Marcelo Crivella propõe usar recursos da cultura para manutenção de templos. O projeto do político, que é ligado à Igreja Universal do Reino de Deus, não especifica de que forma o dinheiro captado com a lei poderia ser empregado.

O Senado está prestes a votar um projeto de lei que inclui os templos religiosos entre os beneficiários da Lei Rouanet, de incentivo à cultura. A proposta é do senador Marcelo Crivella (PRB-RJ), ligado à Igreja Universal. Ele diz que seu objetivo é que essa verba possa ser utilizada na reforma de templos.

“Eu não quero que as igrejas caiam na cabeça dos outros, nem que igrejas centenárias sejam trocadas por prédios de dez andares”, disse. “A Lei Rouanet já prevê reforma de arquivos, museus e bibliotecas. Na verdade, só quero deixar expresso na lei algo que já é possível”, minimizou o senador.

O Ministério da Cultura é contra o projeto, porque afirma que ele tem brechas que permitiriam o financiamento da construção de templos e de campanhas de evangelização, por exemplo, não se restringindo a projetos culturais.

Segundo o secretário de Incentivo e Fomento à Cultura do ministério, Marco Acco, atualmente a Lei Rouanet já financia expressões artísticas e culturais de igrejas, como gravação de CDs, edições de livros e encontros de corais.

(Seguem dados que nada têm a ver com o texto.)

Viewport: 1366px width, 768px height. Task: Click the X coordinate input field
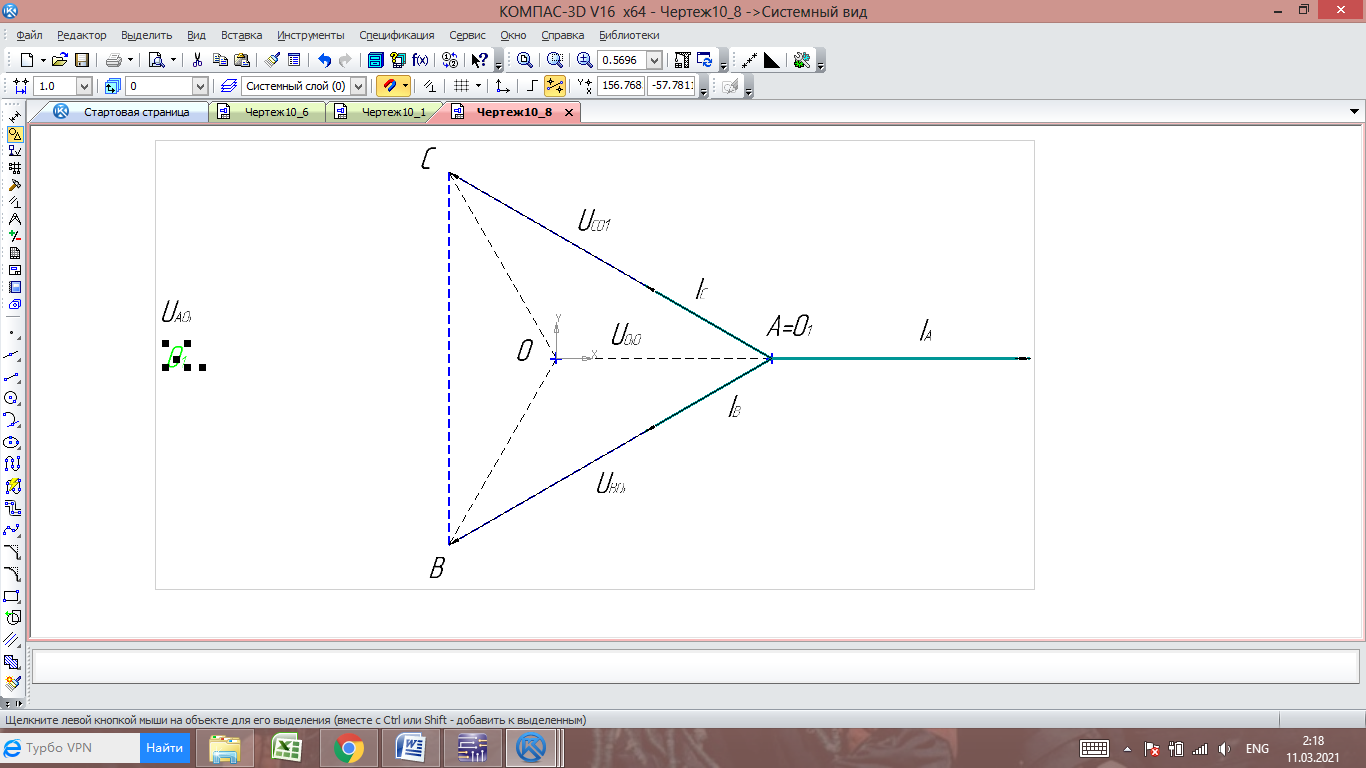pos(620,86)
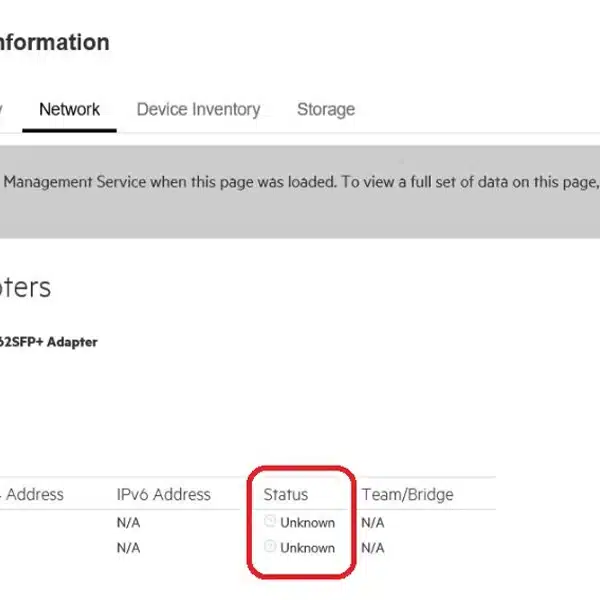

De acordo com o senador, só seriam beneficiados os templos religiosos tombados pelo Iphan (Instituto do Patrimônio Histórico e Artístico Nacional) e aqueles cujos prédios sejam centenários. O texto do projeto não especifica, porém, de que forma o dinheiro da Lei Rouanet poderia ser empregado.

A única emenda ao texto original foi feita pelo senador Sibá Machado (PT-AC), para deixar claro que os beneficiários são templos de todos os credos, e não apenas os cristãos.

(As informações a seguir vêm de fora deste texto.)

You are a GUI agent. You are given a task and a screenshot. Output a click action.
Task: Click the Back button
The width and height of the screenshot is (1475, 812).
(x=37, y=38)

Crivella nega que esteja legislando em causa própria. “Entre as igrejas evangélicas são centenárias a Batista, Metodista, Presbiteriana e Congregacional. A minha [Universal] tem 30 anos”, afirmou ele.

A proposta em tramitação permite às igrejas acesso aos recursos do Pronac (Programa Nacional de Apoio à Cultura), cujo montante em 2006 foi de quase R$ 815 milhões. Entre as suas fontes de verbas estão recursos do Tesouro Nacional, arrecadação de loterias federais e incentivos fiscais a projetos culturais. As empresas poderiam abater 4% do Imposto de Renda para investir em projetos culturais de igrejas.

As próprias instituições religiosas, que poderiam ser beneficiadas com essas isenções de imposto de terceiros, já são no Brasil “imunes aos principais tributos federais”, diz o advogado tributarista Douglas Ya- mashita, de São Paulo. Não são tributadas, com algumas ressalvas, sobre patrimônio, renda e suas atividades.

A matéria foi aprovada em abril pela Comissão de Educação e encaminhada ao plenário, mas um requerimento do presidente do PSDB, senador Tasso Jereissati (CE), a fez voltar para a CAE (Comissão de Assuntos Econômicos) e CCJ (Comissão de Constituição e Justiça), atrasando assim sua tramitação. O projeto ainda tem que passar pela Câmara dos Deputados.